[DATA FOR REVIEW]

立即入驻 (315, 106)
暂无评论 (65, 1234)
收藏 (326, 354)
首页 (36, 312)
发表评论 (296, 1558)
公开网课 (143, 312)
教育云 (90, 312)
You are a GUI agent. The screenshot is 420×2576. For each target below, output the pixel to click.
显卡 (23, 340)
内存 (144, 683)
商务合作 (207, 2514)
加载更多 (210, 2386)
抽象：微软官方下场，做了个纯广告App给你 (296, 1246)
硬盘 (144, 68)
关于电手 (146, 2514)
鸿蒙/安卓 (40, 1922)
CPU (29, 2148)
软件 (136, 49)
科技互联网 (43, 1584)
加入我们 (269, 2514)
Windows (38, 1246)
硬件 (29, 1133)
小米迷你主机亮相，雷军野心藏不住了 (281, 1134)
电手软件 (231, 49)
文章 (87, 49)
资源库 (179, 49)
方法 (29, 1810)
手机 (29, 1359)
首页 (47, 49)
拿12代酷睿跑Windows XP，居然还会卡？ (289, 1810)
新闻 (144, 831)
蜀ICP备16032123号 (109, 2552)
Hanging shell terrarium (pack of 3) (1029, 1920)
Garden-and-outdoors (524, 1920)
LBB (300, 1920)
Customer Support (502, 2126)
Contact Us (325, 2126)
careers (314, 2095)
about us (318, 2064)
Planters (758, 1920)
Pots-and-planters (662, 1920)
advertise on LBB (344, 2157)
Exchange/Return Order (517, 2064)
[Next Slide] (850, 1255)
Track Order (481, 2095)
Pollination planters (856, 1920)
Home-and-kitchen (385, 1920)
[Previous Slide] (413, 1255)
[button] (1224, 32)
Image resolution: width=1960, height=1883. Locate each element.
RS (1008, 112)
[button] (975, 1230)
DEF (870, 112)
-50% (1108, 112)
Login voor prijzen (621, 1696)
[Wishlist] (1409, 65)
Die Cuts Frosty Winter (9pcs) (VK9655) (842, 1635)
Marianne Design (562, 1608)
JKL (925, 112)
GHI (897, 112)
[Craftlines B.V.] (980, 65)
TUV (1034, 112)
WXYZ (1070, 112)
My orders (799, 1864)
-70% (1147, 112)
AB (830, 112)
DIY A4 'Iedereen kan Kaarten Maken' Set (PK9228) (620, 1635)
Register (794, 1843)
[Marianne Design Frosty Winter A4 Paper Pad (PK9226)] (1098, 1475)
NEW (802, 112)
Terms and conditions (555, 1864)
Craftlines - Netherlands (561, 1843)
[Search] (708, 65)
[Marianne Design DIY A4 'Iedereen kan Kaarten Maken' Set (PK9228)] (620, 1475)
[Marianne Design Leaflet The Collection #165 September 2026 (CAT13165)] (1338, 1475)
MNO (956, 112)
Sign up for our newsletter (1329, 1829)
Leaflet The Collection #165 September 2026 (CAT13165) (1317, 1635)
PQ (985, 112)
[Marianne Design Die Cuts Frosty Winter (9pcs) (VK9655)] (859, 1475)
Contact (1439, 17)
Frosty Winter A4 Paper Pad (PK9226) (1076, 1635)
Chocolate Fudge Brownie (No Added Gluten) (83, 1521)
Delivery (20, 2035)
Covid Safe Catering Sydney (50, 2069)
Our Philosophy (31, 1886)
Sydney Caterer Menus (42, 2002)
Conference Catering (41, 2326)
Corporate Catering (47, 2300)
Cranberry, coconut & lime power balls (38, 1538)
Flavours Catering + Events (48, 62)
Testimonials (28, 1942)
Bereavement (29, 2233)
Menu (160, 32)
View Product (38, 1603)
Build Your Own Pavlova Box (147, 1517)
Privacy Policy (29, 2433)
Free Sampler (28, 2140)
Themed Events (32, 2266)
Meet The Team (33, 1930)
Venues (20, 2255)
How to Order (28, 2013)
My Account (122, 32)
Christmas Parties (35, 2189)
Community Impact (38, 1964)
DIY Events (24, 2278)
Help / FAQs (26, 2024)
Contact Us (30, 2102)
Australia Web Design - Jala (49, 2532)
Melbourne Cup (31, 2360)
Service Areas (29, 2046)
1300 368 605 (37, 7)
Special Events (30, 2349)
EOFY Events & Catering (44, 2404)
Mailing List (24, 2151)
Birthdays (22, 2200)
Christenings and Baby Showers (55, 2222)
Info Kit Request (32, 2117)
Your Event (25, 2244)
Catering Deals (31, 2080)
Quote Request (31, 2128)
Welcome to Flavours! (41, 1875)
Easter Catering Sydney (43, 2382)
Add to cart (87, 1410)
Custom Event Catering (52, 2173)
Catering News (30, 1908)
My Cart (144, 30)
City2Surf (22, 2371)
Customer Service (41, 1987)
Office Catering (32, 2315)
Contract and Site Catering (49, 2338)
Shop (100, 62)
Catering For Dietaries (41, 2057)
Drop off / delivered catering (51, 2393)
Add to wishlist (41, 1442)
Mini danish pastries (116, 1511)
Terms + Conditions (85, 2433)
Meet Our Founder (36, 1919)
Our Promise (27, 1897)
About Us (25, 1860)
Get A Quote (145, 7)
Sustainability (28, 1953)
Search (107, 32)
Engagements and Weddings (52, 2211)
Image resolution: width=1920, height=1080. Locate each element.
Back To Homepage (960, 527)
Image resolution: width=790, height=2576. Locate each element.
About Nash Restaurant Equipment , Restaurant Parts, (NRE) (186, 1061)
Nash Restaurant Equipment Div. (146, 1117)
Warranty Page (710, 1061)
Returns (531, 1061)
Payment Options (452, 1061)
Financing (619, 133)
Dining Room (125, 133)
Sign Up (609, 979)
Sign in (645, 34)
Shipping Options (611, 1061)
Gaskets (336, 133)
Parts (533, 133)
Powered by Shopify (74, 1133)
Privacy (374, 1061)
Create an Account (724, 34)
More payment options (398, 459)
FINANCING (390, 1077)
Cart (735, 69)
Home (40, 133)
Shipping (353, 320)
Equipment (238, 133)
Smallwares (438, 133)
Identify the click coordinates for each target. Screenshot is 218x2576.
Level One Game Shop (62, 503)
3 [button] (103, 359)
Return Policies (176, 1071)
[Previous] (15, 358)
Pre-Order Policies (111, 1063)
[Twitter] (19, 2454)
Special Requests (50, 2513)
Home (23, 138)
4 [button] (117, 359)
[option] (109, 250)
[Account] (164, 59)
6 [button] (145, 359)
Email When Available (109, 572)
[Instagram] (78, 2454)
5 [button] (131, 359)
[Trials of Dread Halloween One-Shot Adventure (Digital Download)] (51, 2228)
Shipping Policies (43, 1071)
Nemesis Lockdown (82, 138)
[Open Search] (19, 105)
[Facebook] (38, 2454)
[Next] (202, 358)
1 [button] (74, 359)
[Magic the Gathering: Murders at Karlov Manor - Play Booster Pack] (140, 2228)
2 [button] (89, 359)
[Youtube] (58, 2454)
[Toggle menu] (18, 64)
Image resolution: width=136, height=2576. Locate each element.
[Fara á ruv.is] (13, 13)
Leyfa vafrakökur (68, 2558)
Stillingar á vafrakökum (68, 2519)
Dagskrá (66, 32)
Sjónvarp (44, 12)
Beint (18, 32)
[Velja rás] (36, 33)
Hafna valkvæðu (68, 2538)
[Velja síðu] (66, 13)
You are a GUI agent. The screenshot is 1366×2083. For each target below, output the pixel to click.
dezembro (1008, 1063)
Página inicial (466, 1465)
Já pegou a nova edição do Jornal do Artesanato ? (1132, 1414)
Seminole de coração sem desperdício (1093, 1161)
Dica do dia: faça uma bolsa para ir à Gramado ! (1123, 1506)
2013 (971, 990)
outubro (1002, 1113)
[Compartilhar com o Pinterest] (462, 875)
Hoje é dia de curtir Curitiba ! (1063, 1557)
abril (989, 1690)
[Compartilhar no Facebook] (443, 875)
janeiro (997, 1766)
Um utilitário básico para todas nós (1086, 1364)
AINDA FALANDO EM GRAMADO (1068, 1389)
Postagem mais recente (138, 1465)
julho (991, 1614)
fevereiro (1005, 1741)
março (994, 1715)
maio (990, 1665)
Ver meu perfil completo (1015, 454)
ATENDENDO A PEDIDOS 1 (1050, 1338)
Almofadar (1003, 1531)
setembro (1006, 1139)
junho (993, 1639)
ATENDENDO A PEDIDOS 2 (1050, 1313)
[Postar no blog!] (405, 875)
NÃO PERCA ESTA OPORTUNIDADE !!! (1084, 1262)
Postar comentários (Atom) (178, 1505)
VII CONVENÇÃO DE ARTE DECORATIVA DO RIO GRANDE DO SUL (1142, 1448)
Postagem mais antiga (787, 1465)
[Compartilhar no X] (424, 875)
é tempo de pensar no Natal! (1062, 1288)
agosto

[/DATA FOR REVIEW]

[WHAT THE EXERCISE ASKS]
Looking through the data above, copy out each line in which the string "Terms" occurs.

[SOLUTION FOR THIS EXERCISE]
Terms and conditions (555, 1864)
Terms + Conditions (85, 2433)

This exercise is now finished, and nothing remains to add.